## Data extracted from a collection
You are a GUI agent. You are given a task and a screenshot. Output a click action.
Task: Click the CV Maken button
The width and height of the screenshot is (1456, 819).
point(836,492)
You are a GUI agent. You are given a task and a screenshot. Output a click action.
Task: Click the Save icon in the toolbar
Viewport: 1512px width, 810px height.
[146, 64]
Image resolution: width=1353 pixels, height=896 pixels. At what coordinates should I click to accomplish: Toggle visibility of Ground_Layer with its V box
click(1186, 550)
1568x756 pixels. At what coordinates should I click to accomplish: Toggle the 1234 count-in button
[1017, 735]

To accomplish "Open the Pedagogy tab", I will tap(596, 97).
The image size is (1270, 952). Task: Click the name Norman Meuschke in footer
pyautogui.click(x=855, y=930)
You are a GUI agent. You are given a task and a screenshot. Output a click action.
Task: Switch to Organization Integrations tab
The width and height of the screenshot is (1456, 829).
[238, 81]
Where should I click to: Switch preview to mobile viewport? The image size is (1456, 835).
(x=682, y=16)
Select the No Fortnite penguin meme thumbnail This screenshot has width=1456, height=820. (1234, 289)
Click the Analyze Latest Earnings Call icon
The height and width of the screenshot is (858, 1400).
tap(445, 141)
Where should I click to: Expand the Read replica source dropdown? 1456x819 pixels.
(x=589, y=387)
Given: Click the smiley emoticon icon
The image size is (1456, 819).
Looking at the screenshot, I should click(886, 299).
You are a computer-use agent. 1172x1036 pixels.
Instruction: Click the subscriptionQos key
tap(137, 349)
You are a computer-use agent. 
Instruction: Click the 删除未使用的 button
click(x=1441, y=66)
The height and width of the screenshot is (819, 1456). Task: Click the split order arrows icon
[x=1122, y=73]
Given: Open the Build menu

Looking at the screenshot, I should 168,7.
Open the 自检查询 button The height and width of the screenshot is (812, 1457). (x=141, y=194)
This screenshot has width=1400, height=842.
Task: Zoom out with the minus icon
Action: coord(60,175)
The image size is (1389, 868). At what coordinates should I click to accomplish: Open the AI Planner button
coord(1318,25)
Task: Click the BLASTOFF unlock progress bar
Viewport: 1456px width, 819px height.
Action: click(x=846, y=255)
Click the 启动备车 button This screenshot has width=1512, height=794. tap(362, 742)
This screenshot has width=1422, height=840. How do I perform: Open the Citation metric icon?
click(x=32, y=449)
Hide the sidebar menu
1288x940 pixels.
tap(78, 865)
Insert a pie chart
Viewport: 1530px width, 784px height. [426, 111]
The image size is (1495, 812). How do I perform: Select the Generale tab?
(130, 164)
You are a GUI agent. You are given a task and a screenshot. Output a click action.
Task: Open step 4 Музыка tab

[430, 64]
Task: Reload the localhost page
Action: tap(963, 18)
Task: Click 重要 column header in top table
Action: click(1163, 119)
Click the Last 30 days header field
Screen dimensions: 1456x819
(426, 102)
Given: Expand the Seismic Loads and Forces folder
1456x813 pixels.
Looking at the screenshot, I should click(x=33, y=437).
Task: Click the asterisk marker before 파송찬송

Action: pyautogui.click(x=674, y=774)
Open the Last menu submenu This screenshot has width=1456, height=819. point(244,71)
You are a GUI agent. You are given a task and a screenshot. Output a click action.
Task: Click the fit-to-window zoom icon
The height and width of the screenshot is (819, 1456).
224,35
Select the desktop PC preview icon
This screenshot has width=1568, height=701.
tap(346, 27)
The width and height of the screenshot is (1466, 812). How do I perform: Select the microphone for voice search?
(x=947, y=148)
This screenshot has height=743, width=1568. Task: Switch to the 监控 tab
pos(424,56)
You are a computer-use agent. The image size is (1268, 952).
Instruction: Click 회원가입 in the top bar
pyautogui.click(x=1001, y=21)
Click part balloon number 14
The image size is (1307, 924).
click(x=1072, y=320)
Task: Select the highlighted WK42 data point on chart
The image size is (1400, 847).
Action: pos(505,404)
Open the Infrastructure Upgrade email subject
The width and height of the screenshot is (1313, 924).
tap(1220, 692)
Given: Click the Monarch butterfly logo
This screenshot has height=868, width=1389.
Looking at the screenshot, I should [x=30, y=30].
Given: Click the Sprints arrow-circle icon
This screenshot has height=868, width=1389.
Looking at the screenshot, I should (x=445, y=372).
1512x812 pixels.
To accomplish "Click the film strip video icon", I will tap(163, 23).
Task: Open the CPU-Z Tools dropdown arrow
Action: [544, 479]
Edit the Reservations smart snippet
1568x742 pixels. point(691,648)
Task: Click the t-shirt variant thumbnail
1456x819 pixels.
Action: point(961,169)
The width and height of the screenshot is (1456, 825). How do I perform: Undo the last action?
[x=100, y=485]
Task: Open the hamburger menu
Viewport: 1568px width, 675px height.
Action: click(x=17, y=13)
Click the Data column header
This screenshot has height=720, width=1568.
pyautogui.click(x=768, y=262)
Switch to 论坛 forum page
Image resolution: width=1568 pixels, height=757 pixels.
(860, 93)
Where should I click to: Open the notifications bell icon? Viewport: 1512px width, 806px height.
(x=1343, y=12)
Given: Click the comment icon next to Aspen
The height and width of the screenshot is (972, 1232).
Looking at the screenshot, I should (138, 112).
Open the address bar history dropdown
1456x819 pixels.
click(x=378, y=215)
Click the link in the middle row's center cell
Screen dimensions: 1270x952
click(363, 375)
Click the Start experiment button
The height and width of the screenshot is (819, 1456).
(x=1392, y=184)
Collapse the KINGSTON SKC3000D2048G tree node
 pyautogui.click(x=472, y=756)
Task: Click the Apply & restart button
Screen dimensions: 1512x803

## Task goal
Count the lines in the records above that contain "computer", please, and give the number without any other words.

## The completed task
3